I'm going to say something that should not be possible to say in professional baseball in 2026, and I want you to really hear it: the St. Louis Cardinals - the franchise with 11 World Series championships, one of the most storied histories in professional sports, the team that Busch Stadium was built for - are on track to carry a lower active payroll on Opening Day than the Miami Marlins.
The Miami Marlins. Long considered baseball's gold standard for organizational austerity. The benchmark for spending as little as humanly possible while still technically fielding a major league team.
Per Spotrac projections, the Washington Nationals are projected at $32 million in active Opening Day payroll. The Cardinals are at $38 million. The Marlins? $39 million. The Cardinals and Nationals are going to out-spend precisely nobody in Major League Baseball, and it is a disgrace.

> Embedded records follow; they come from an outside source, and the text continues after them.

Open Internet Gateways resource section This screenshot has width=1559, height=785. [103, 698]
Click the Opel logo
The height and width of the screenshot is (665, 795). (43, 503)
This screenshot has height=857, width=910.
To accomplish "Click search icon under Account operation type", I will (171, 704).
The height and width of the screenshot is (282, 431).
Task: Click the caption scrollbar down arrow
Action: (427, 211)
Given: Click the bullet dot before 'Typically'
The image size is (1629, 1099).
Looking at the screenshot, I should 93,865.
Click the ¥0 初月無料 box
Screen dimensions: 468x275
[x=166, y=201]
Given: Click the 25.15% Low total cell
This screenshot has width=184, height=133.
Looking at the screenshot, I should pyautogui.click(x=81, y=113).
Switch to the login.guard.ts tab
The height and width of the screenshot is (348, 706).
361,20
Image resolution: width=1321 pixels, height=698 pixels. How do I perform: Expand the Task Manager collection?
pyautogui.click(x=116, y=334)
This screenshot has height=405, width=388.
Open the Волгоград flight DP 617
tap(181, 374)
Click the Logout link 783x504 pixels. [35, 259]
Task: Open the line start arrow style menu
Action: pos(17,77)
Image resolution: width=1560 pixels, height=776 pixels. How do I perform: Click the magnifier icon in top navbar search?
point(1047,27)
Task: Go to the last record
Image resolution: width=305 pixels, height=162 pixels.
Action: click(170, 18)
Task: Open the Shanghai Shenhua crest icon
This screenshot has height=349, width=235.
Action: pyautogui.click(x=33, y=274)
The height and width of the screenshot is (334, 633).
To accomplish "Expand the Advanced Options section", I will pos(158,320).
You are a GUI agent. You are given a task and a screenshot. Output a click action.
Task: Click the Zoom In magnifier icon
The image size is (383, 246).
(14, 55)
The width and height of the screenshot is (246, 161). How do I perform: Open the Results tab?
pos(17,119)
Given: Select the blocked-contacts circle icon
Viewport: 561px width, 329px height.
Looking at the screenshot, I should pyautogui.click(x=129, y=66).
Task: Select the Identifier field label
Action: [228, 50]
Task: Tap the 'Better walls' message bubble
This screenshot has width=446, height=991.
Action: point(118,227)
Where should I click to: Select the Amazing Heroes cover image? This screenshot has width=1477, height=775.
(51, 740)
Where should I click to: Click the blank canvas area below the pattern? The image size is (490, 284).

Let me be very clear about what this is. This is not rebuilding. This is not a smart reset after some painful years. This is tanking, and it should be called exactly that. Teams are deliberately fielding rosters that have no reasonable shot at competing for a playoff spot, collecting revenue sharing and draft picks and prospect rankings, while fans sit in the stands watching a product that ownership has explicitly decided is not worth investing in.
When I was growing up watching baseball in Cleveland, the Indians weren't flush with cash either. But they put a team on the field that tried. They made deals to be competitive. They cared about what was in the stands every night.
The Cardinals have one of the most passionate, knowledgeable, loyal fanbases in all of American sports. The folks who pack Busch Stadium on a Tuesday night in August - who know the lineup changes, who care about the prospects, who have bleeder-red blood - they deserve better than $38 million in active payroll. They deserve an owner who is willing to spend to win.
Commissioner Rob Manfred should be asked about this. Every. Single. Day. The collective bargaining agreement has mechanisms to address spending minimums, but clearly they are not working well enough when you have storied franchises camping at the bottom of the payroll table like it's a competitive strategy.